• Assignment:
When you transcribe the records that follow, reproduce each line exactly as given.
── Data supplied
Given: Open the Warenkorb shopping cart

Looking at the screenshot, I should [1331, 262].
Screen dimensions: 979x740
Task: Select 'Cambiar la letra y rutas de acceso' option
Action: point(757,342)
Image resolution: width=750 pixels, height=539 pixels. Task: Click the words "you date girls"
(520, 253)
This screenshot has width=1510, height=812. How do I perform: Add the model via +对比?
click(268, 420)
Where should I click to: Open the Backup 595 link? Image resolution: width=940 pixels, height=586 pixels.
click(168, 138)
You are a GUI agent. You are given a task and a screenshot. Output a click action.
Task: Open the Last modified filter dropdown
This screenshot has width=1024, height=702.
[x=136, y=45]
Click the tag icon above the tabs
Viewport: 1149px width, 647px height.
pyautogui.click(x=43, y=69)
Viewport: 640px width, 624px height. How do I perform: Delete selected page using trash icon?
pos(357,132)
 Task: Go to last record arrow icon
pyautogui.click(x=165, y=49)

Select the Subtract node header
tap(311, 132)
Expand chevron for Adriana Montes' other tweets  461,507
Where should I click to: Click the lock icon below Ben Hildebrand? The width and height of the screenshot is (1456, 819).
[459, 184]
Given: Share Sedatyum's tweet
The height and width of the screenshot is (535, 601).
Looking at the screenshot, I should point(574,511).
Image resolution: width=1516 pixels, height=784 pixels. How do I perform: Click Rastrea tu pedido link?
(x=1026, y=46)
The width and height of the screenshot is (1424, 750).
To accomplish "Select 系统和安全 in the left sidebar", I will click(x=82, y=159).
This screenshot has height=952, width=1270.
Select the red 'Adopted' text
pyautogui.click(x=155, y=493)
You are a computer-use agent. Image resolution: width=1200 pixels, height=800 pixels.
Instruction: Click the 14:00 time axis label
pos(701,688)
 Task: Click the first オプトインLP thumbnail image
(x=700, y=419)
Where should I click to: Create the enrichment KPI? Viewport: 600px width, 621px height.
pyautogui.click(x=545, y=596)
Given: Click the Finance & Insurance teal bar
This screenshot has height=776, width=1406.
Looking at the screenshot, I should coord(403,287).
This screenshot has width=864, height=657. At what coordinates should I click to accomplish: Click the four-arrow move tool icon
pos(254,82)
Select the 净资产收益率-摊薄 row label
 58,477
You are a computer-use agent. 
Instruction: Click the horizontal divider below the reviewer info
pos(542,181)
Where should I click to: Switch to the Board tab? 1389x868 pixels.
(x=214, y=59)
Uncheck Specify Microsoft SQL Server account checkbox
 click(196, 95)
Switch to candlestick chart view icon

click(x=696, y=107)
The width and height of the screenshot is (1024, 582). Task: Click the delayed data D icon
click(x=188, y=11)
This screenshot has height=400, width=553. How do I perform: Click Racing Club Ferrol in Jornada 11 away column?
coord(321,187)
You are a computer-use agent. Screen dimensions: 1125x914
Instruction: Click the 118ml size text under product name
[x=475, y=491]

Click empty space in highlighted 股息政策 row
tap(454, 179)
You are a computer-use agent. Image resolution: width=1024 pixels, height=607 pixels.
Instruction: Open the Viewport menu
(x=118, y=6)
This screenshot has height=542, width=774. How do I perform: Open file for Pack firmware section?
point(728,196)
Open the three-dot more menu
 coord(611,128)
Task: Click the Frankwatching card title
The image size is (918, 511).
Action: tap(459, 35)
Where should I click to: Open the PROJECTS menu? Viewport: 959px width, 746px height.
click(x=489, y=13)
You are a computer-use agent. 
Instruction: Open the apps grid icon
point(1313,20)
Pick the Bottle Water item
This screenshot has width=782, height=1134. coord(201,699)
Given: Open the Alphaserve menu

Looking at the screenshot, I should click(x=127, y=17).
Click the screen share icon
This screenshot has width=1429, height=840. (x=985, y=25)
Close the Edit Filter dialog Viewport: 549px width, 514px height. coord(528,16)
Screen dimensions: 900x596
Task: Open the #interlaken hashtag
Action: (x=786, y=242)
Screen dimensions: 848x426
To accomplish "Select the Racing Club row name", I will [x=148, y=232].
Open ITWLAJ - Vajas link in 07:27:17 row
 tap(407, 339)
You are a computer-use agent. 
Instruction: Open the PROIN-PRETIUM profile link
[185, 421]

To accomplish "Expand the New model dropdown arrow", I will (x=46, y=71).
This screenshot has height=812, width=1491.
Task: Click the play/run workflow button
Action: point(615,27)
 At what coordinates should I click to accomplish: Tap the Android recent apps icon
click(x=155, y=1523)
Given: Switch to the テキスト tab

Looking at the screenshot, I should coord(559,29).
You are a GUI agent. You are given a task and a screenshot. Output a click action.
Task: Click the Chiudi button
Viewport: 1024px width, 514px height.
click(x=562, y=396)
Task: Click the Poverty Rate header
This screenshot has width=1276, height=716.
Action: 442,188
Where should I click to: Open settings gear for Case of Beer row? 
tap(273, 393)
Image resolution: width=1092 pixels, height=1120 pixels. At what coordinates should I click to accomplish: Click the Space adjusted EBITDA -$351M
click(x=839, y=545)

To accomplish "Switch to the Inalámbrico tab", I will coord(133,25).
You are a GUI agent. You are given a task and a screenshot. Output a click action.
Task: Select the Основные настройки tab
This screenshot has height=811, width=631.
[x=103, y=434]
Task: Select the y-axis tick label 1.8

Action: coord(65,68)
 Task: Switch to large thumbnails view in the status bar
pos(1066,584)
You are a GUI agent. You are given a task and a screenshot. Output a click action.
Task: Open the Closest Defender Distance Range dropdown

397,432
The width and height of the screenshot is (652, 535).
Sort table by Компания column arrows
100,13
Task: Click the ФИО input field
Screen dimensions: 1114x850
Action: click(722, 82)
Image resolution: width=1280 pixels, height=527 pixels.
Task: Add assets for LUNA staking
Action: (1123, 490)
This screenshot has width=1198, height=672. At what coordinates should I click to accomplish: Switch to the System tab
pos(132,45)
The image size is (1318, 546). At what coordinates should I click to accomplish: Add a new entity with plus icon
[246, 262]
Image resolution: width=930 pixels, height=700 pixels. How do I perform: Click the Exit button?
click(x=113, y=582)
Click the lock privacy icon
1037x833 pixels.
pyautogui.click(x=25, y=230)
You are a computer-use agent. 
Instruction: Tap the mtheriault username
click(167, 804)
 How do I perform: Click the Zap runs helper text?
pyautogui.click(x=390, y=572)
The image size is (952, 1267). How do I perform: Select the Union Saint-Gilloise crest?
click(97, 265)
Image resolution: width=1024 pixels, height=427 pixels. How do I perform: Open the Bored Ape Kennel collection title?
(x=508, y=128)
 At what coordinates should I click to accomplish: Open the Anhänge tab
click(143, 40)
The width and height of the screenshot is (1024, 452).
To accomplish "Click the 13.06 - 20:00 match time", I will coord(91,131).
────
• Answer to this exercise:
Given: Open the Warenkorb shopping cart

Looking at the screenshot, I should [1331, 262].
Screen dimensions: 979x740
Task: Select 'Cambiar la letra y rutas de acceso' option
Action: point(757,342)
Image resolution: width=750 pixels, height=539 pixels. Task: Click the words "you date girls"
(520, 253)
This screenshot has width=1510, height=812. How do I perform: Add the model via +对比?
click(268, 420)
Where should I click to: Open the Backup 595 link? Image resolution: width=940 pixels, height=586 pixels.
click(168, 138)
You are a GUI agent. You are given a task and a screenshot. Output a click action.
Task: Open the Last modified filter dropdown
This screenshot has width=1024, height=702.
[x=136, y=45]
Click the tag icon above the tabs
Viewport: 1149px width, 647px height.
pyautogui.click(x=43, y=69)
Viewport: 640px width, 624px height. How do I perform: Delete selected page using trash icon?
pos(357,132)
 Task: Go to last record arrow icon
pyautogui.click(x=165, y=49)

Select the Subtract node header
tap(311, 132)
Expand chevron for Adriana Montes' other tweets  461,507
Where should I click to: Click the lock icon below Ben Hildebrand? The width and height of the screenshot is (1456, 819).
[459, 184]
Given: Share Sedatyum's tweet
The height and width of the screenshot is (535, 601).
Looking at the screenshot, I should point(574,511).
Image resolution: width=1516 pixels, height=784 pixels. How do I perform: Click Rastrea tu pedido link?
(x=1026, y=46)
The width and height of the screenshot is (1424, 750).
To accomplish "Select 系统和安全 in the left sidebar", I will click(x=82, y=159).
This screenshot has height=952, width=1270.
Select the red 'Adopted' text
pyautogui.click(x=155, y=493)
You are a computer-use agent. Image resolution: width=1200 pixels, height=800 pixels.
Instruction: Click the 14:00 time axis label
pos(701,688)
 Task: Click the first オプトインLP thumbnail image
(x=700, y=419)
Where should I click to: Create the enrichment KPI? Viewport: 600px width, 621px height.
pyautogui.click(x=545, y=596)
Given: Click the Finance & Insurance teal bar
This screenshot has height=776, width=1406.
Looking at the screenshot, I should coord(403,287).
This screenshot has width=864, height=657. At what coordinates should I click to accomplish: Click the four-arrow move tool icon
pos(254,82)
Select the 净资产收益率-摊薄 row label
 58,477
You are a computer-use agent. 
Instruction: Click the horizontal divider below the reviewer info
pos(542,181)
Where should I click to: Switch to the Board tab? 1389x868 pixels.
(x=214, y=59)
Uncheck Specify Microsoft SQL Server account checkbox
 click(196, 95)
Switch to candlestick chart view icon

click(x=696, y=107)
The width and height of the screenshot is (1024, 582). Task: Click the delayed data D icon
click(x=188, y=11)
This screenshot has height=400, width=553. How do I perform: Click Racing Club Ferrol in Jornada 11 away column?
coord(321,187)
You are a computer-use agent. Screen dimensions: 1125x914
Instruction: Click the 118ml size text under product name
[x=475, y=491]

Click empty space in highlighted 股息政策 row
tap(454, 179)
You are a computer-use agent. Image resolution: width=1024 pixels, height=607 pixels.
Instruction: Open the Viewport menu
(x=118, y=6)
This screenshot has height=542, width=774. How do I perform: Open file for Pack firmware section?
point(728,196)
Open the three-dot more menu
 coord(611,128)
Task: Click the Frankwatching card title
The image size is (918, 511).
Action: tap(459, 35)
Where should I click to: Open the PROJECTS menu? Viewport: 959px width, 746px height.
click(x=489, y=13)
You are a computer-use agent. 
Instruction: Open the apps grid icon
point(1313,20)
Pick the Bottle Water item
This screenshot has width=782, height=1134. coord(201,699)
Given: Open the Alphaserve menu

Looking at the screenshot, I should click(x=127, y=17).
Click the screen share icon
This screenshot has width=1429, height=840. (x=985, y=25)
Close the Edit Filter dialog Viewport: 549px width, 514px height. coord(528,16)
Screen dimensions: 900x596
Task: Open the #interlaken hashtag
Action: (x=786, y=242)
Screen dimensions: 848x426
To accomplish "Select the Racing Club row name", I will [x=148, y=232].
Open ITWLAJ - Vajas link in 07:27:17 row
 tap(407, 339)
You are a computer-use agent. 
Instruction: Open the PROIN-PRETIUM profile link
[185, 421]

To accomplish "Expand the New model dropdown arrow", I will (x=46, y=71).
This screenshot has height=812, width=1491.
Task: Click the play/run workflow button
Action: point(615,27)
 At what coordinates should I click to accomplish: Tap the Android recent apps icon
click(x=155, y=1523)
Given: Switch to the テキスト tab

Looking at the screenshot, I should coord(559,29).
You are a GUI agent. You are given a task and a screenshot. Output a click action.
Task: Click the Chiudi button
Viewport: 1024px width, 514px height.
click(x=562, y=396)
Task: Click the Poverty Rate header
This screenshot has width=1276, height=716.
Action: 442,188
Where should I click to: Open settings gear for Case of Beer row? 
tap(273, 393)
Image resolution: width=1092 pixels, height=1120 pixels. At what coordinates should I click to accomplish: Click the Space adjusted EBITDA -$351M
click(x=839, y=545)

To accomplish "Switch to the Inalámbrico tab", I will coord(133,25).
You are a GUI agent. You are given a task and a screenshot. Output a click action.
Task: Select the Основные настройки tab
This screenshot has height=811, width=631.
[x=103, y=434]
Task: Select the y-axis tick label 1.8

Action: coord(65,68)
 Task: Switch to large thumbnails view in the status bar
pos(1066,584)
You are a GUI agent. You are given a task and a screenshot. Output a click action.
Task: Open the Closest Defender Distance Range dropdown

397,432
The width and height of the screenshot is (652, 535).
Sort table by Компания column arrows
100,13
Task: Click the ФИО input field
Screen dimensions: 1114x850
Action: click(722, 82)
Image resolution: width=1280 pixels, height=527 pixels.
Task: Add assets for LUNA staking
Action: (1123, 490)
This screenshot has width=1198, height=672. At what coordinates should I click to accomplish: Switch to the System tab
pos(132,45)
The image size is (1318, 546). At what coordinates should I click to accomplish: Add a new entity with plus icon
[246, 262]
Image resolution: width=930 pixels, height=700 pixels. How do I perform: Click the Exit button?
click(x=113, y=582)
Click the lock privacy icon
1037x833 pixels.
pyautogui.click(x=25, y=230)
You are a computer-use agent. 
Instruction: Tap the mtheriault username
click(167, 804)
 How do I perform: Click the Zap runs helper text?
pyautogui.click(x=390, y=572)
The image size is (952, 1267). How do I perform: Select the Union Saint-Gilloise crest?
click(97, 265)
Image resolution: width=1024 pixels, height=427 pixels. How do I perform: Open the Bored Ape Kennel collection title?
(x=508, y=128)
 At what coordinates should I click to accomplish: Open the Anhänge tab
click(143, 40)
The width and height of the screenshot is (1024, 452).
To accomplish "Click the 13.06 - 20:00 match time", I will coord(91,131).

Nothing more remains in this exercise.